Synthesis and dissolution of hemicatenanes by type IA DNA topoisomerases

Abstract

Type IA DNA topoisomerases work with a unique mechanism of strand passage through an enzyme-bridged, ssDNA gate, thus enabling them to carry out diverse reactions in processing structures important for replication, recombination, and repair. Here we report a unique reaction mediated by an archaeal type IA topoisomerase, the synthesis and dissolution of hemicatenanes. We cloned, purified, and characterized an unusual type IA enzyme from a hyperthermophilic archaeum, Nanoarchaeum equitans, which is split into two pieces. The recombinant heterodimeric enzyme has the expected activities in its preference of relaxing negatively supercoiled DNA. Its amino acid sequence and cleavage site sequence analysis suggest that it is topoisomerase III, and therefore we named it "NeqTop3." At high enzyme concentrations, NeqTop3 can generate high-molecular-weight DNA networks.
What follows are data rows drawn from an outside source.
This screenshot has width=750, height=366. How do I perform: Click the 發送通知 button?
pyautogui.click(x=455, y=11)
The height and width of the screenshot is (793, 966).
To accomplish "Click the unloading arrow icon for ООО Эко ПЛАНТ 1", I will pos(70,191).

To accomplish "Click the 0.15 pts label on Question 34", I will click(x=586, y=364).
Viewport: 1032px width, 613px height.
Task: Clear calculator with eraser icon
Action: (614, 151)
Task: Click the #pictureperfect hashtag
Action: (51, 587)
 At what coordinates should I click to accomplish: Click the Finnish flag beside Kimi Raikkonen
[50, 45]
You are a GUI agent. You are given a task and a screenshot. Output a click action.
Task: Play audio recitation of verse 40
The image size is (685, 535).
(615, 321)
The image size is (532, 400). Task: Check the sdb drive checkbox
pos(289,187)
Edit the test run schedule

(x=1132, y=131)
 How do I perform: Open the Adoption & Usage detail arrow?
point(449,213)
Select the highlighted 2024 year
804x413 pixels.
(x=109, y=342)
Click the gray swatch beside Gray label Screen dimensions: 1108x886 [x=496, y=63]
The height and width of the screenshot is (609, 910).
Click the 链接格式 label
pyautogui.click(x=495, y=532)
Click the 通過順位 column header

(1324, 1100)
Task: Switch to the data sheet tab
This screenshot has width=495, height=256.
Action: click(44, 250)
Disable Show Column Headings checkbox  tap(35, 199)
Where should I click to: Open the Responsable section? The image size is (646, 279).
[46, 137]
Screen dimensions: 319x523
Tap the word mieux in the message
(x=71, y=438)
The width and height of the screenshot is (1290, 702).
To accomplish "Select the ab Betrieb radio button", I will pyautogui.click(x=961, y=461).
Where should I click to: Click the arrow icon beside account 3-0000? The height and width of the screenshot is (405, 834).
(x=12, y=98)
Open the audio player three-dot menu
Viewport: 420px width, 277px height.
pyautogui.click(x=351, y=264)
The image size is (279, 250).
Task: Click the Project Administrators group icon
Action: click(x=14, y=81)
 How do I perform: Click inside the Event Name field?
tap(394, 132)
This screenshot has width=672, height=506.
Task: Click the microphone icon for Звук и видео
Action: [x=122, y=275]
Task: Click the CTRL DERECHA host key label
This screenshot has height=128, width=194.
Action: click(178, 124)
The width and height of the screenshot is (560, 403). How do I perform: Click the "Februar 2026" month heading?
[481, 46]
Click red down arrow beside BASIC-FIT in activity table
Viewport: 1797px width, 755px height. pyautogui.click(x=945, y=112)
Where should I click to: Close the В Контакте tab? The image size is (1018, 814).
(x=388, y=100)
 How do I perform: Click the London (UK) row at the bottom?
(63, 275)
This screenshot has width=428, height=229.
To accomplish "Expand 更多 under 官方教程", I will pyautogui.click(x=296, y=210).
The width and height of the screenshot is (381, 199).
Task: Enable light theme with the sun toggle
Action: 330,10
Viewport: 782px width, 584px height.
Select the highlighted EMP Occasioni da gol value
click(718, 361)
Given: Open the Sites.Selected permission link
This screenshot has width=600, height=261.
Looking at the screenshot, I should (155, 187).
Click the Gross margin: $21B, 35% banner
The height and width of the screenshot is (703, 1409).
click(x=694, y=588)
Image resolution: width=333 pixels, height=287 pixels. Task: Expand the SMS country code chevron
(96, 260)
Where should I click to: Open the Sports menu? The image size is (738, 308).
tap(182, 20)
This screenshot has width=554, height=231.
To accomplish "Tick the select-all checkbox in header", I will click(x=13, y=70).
Biochemical and electron microscopic data indicate that the DNA networks are connected through hemicatenane linkages. The hemicatenane formation likely is mediated by the single-strand passage through denatured bubbles in the substrate DNA under high temperature. NeqTop3 at lower concentrations can reverse hemicatenanes. A complex of human topoisomerase 3α, Bloom helicase, and RecQ-mediated genome instability protein 1 and 2 can partially disentangle the hemicatenane network. Both the formation and dissolution of hemicatenanes by type IA topoisomerases demonstrate that these enzymes have an important role in regulating intermediates from replication, recombination, and repair.